WHAT a picture the word "cobwebs" presents,—a fragile net stretched across an open space, at the first glance beautiful in its delicacy of workmanship, but on second thought undesirable because contaminating to its surroundings. And so if one speaks of cobwebs in a figurative sense, the intention is generally to indicate a condition of murky and indistinct thinking. From the point of view that cobwebs are evidence of a deteriorating influence, it might be supposed that they would be found only in the meaner kind of residence; but we all know that the spider is no respecter of mansions. The wise man observed, "The spider taketh hold with her hands, and is in kings' palaces," implying that even the most exalted residences are convenient places for the spinning of cobwebs. Again, the great philosopher Francis Bacon wrote of "the cobwebs and clatterings of the schoolmen," indicating that intellectual proficiency is by no means a synonym for clear thinking. The cottage, the palace, the academy, are in themselves types, and those that inhabit them are dwellers in different mental conditions—nothing more.
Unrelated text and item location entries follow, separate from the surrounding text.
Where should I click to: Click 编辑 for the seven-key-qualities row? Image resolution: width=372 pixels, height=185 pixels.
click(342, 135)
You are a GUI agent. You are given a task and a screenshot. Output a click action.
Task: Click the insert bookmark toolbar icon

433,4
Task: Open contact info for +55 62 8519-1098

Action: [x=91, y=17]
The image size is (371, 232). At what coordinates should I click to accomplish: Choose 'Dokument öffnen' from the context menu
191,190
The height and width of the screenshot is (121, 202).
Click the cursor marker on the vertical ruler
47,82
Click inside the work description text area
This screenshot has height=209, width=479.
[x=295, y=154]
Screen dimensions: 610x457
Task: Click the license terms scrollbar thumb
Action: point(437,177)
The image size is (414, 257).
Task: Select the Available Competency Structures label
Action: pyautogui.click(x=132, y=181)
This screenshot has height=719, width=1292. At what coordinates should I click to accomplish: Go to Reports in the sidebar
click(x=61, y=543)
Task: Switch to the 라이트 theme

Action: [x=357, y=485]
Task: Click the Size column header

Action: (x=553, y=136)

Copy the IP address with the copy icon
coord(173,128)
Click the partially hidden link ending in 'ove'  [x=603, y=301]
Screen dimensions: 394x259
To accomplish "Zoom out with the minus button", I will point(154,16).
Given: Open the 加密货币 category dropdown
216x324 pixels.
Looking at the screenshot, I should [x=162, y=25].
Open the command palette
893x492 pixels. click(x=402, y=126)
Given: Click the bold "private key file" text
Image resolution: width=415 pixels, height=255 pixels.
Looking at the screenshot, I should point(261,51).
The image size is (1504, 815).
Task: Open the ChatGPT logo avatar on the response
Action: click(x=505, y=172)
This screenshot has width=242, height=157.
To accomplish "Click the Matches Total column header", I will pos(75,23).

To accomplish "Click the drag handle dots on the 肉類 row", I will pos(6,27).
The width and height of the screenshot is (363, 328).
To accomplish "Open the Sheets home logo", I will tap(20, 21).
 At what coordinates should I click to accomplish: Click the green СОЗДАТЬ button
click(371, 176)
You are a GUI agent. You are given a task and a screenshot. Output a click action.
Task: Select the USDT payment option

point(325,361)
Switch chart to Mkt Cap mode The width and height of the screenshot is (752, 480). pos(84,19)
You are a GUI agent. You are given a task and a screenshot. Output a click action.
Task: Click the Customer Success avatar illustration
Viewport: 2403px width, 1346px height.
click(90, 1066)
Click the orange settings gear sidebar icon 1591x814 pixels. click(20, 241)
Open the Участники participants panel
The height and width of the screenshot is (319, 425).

The great Master, in his realization of fact, said of his own residence, "The foxes have holes, and the birds of the air have nests; but the Son of man hath not where to lay his head." Surely he was not indicating or extolling a sense of poverty or lack, but pointing to man's true residence as in divine Mind. His consciousness of existence had no sense of separation from his Father, the one Mind. He knew that man as idea cannot be cut off from the Mind which created him. On the contrary, Mind and its idea must always be one. That which presents to mortals the argument of separation is a false, usurping belief, which, like the spider's web, clouds the correct view of existence, and spins out of itself an insnaring web calculated to catch the restless, unwary, and frivolous thought. "Cleanse your mind of the cobwebs which spurious 'compounds' engender," writes Mrs. Eddy on page 271 of "Miscellaneous Writings." The attempt to bring peace to mankind by material rather than spiritual means may lead to nothing more than the building of a palace—a mental condition—in which spiders may spin their webs. If, therefore, we find a condition of hesitation, doubt, or impurity taking possession of our thought, we must get busy. There are spiders about spinning cobwebs. There was a time, perhaps, when we thought we had our mental residence swept and garnished once for all. But that is not sufficient even in our material home; neither will it do in our thinking. There must be a daily searching after and sweeping out of every cobweb of materialism.